Items from a data source:
════════

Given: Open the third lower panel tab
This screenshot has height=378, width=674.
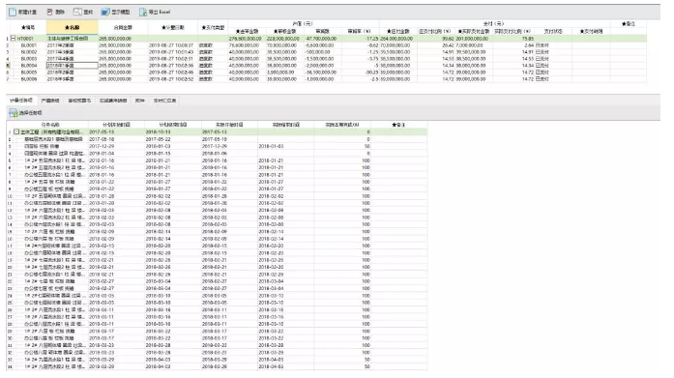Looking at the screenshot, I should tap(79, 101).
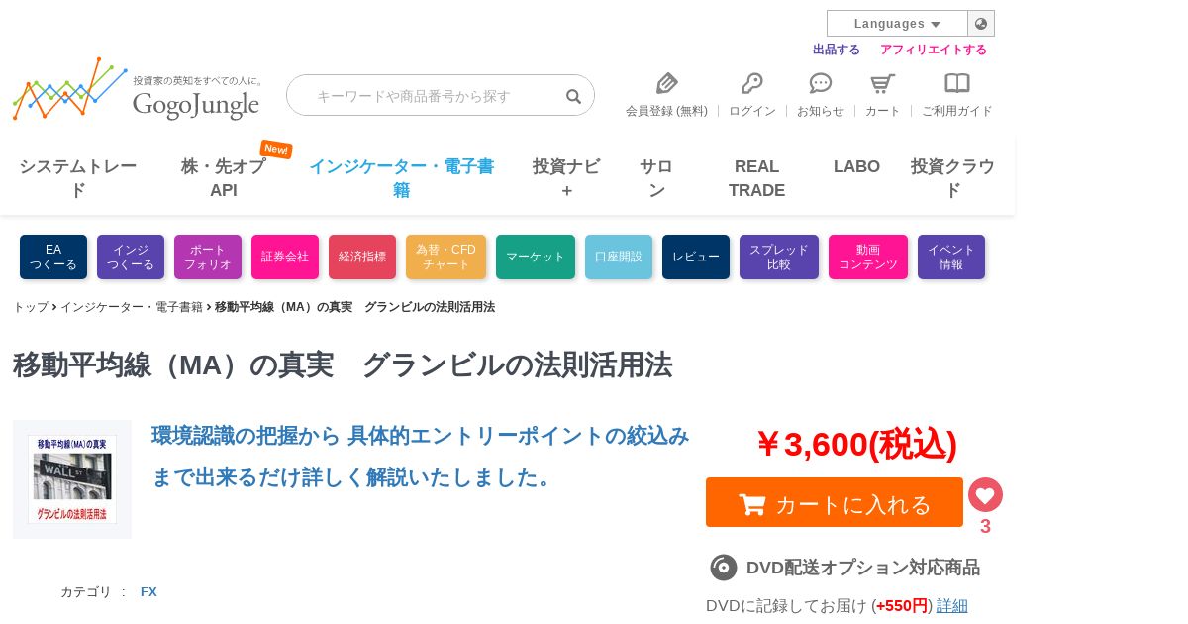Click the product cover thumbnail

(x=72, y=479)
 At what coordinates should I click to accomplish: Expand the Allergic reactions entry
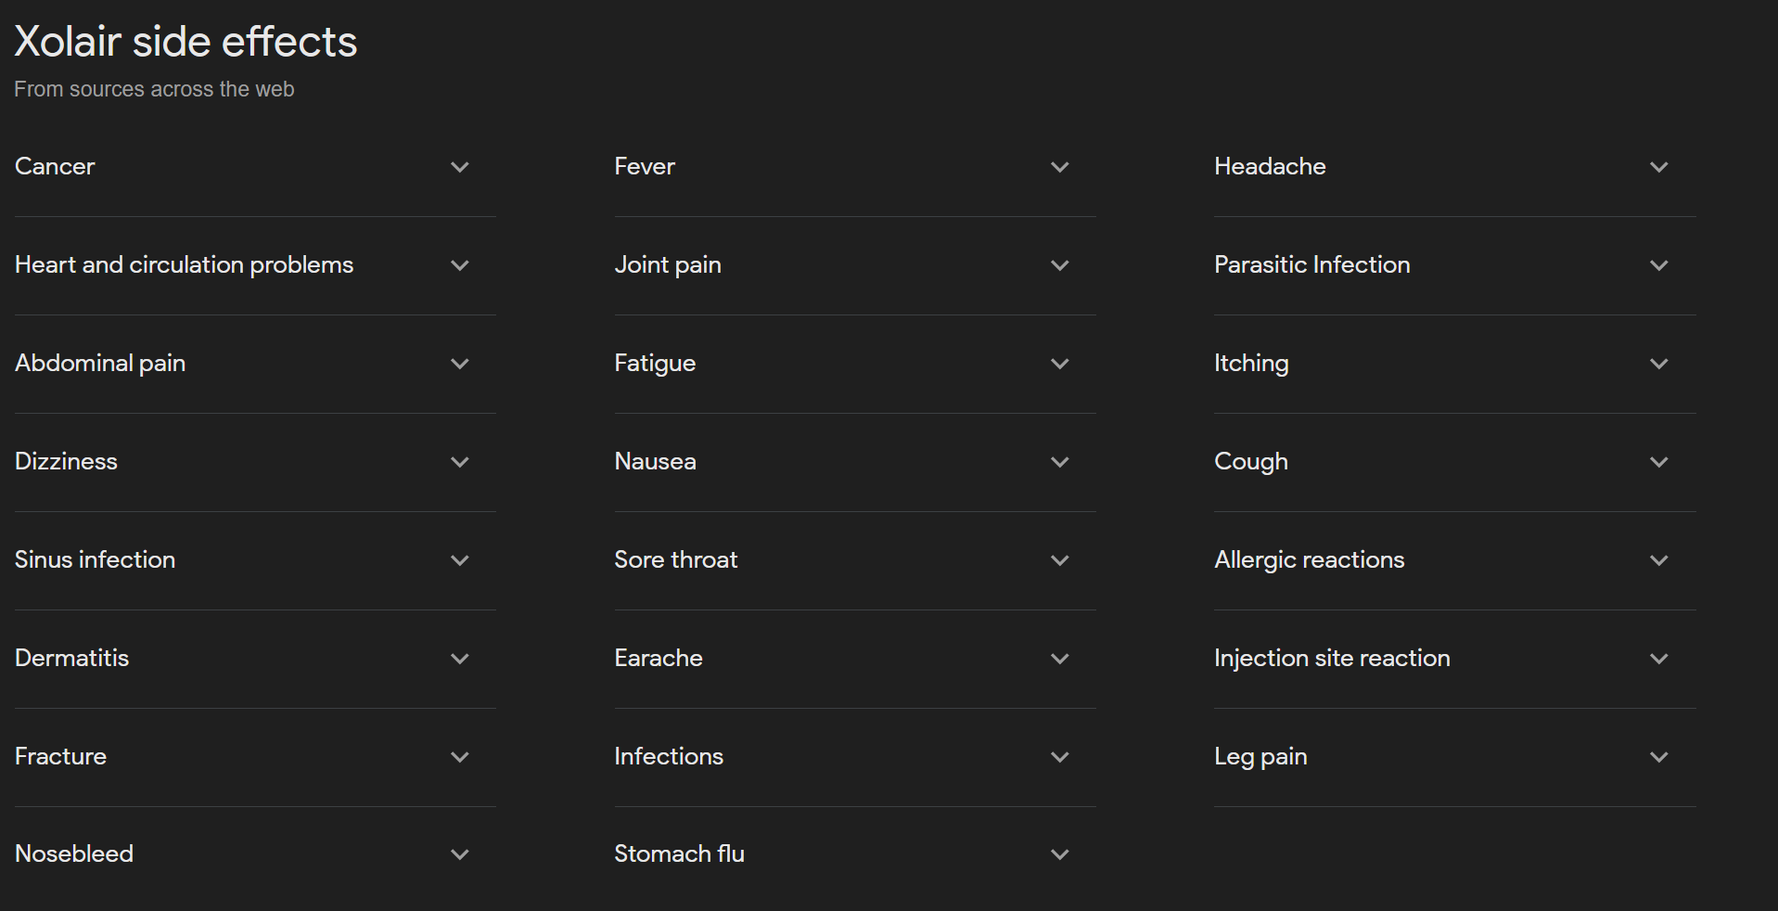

════════

WORK REQUEST → Repeat the data in full, exactly as it stands, but drop every picture.

SOLUTION TO THE EXERCISE →
Given: Open the third lower panel tab
This screenshot has height=378, width=674.
Looking at the screenshot, I should tap(79, 101).
Click the product cover thumbnail

(x=72, y=479)
 At what coordinates should I click to accomplish: Expand the Allergic reactions entry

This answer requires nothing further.